Ja nie wyobrażam sobie sensu tak pojętej "lojalności".
Koleżeństwo tak, kolesiostwo nie!

Przecież to kretyństwo. Sa wydawane publiczne, tu nawet też unijne pieniądze i powinno być 120% pewności, że wszystko jest w pozrądku.

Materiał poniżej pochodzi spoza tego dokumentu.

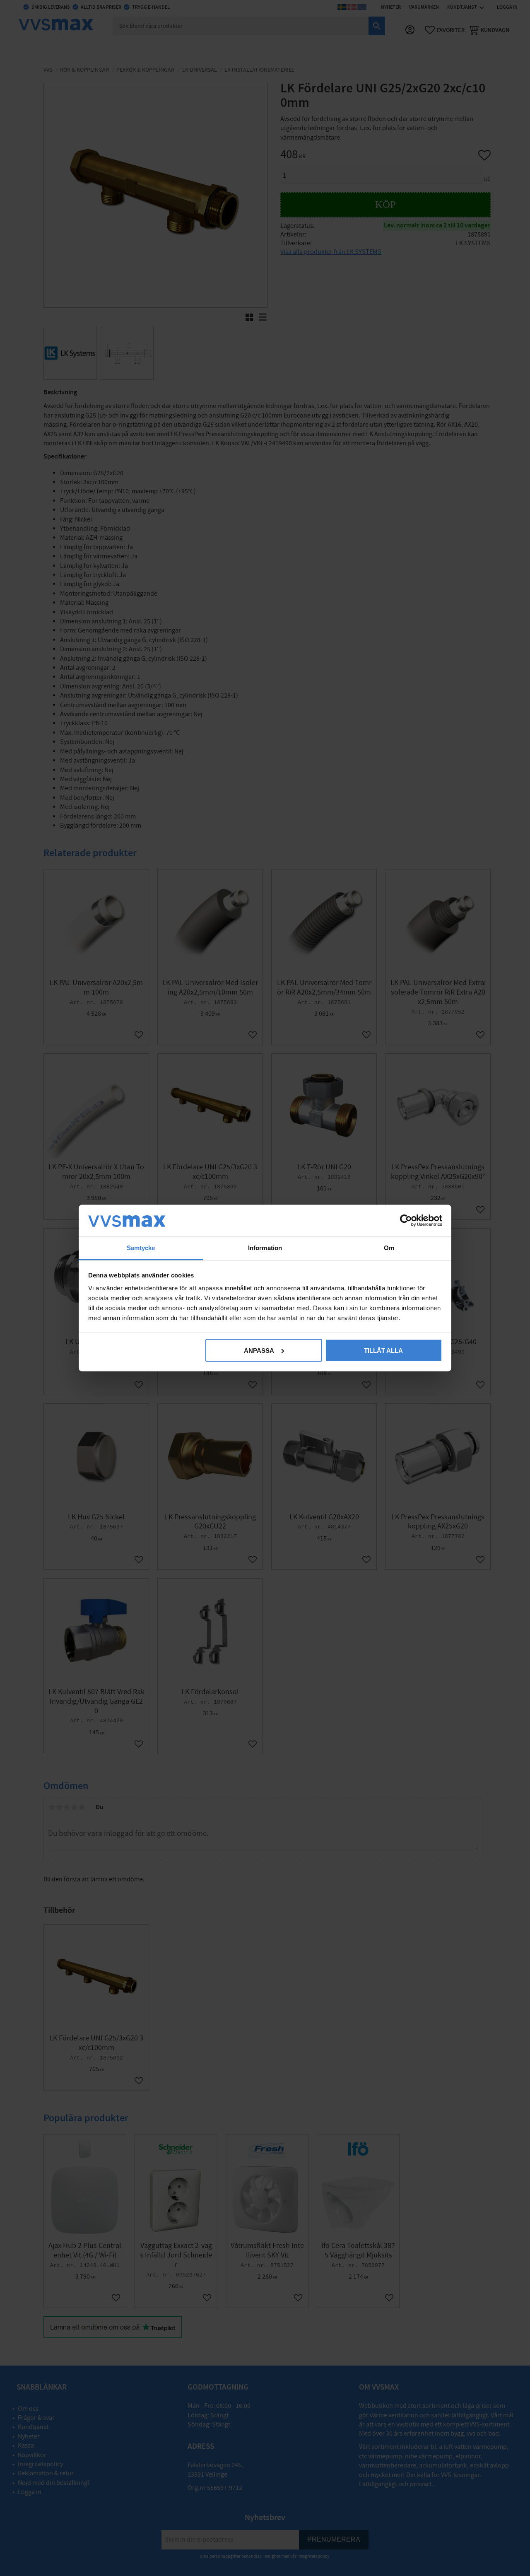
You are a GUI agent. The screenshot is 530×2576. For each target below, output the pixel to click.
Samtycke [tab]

Dopóki u nas w Polsce będzie się podchodziło do spraw ważnych na zasadzie "jakoś to będzie" to zawsze będziemy dreptać w miejscu.
N
Niedonosiciel
Dlaczego to zawiadomienie nazywa sie donosem? Donos to publiczne oskarżenie, gdy osoba nie ma szans obrony, a tu urząd Mosiny może i powinien sprawę wyjasnić. Nazywanie każdego zgłoszenia o niedoróbkach, czy błędach donosem spowoduje, że nikt nie będzie chciał o tym pisać, żeby nie został nazwany donosicielem.
t
turysta
Miejsce piękne, widok z wieży też. Na konstrukcji się nie znam, więc nie komentuję. Natomista gołym okiem widać niedbalstwo wykonania. Np. zadaszenie tj. miejsce wypoczynku to bliżej wieży - deski w części niepomalowane. Ile kosztowała inwstycja mozna przeczytac na tablicy. To nie wykonanie systemem gospodarczym, więc za pół miliona można wymagać od wykonawców jakości. Niech poprawią, bo to wstyd.
P
Paweł
Wieża zbudowana z elementów drewnianych ma prawo "pracować" a wręcz tak powinno być. Chyba pamiętać należy, że ktoś wydał pozwolenie na budowę i na użytkowanie. Ponadto inspektor nadzoru, projektant oraz wykonawca odpowiadają za wszystko itd. Nie sądzę, aby taką wieżę ktoś zaprojektował a później wykonał bez uwzględnienia siły wiatru. Pewnie wiatr został uwzględniony i to większy niż się nam wydaje. Jakieś usterki pojawiające się będą pewnie usunięte w ramach gwarancji. Dla mnie to trochę szukanie dziury w całym...
m
ma
Pewnie to jest problem, ale bardziej wstrząsnęło mną to, co w papierowym wydaniu "Głosu" napisał w tej sprawie Tomasz Nyczka, przedstawiający się jako dziennikarz dz. Poznań. Ten pan uczynił sobie puentę z nazwiska wiceburmistrza Lubonia p. Walnego, pisząc w tytule swojej "twórczości": >"Walnął" jak kulą w płot
H
H
Byłem wczoraj, widok super, gorzej jest na samej górze tam gdzie jest podłoga z pojedyńczych desek, sądze że kilku grubszych facetów którzy staną na pojedynczą deską są w stanie ją złamać a pod podłoga nie ma poniższego piętra więc spadnie się na sam dół czyli miazga. Podobnie jest delikatnie chwiejna prawa cześć balustrady. Ogólnie wieża nie wydaj się niesolidna natomiast należało by ją wzmocnić na górze (podłoga, balustrady). Nie wiem też do końca jak się zachowa gdy wejdzie tam jednocześnie b. dużo ludzi i zacznie mocno wiać. Myślę że zgłaszający skargę postąpił prawidłowo.
I
Inżynier
Istotni dość słaba konstrukcja... niektóre elementy mogłyby być z grubszych desek...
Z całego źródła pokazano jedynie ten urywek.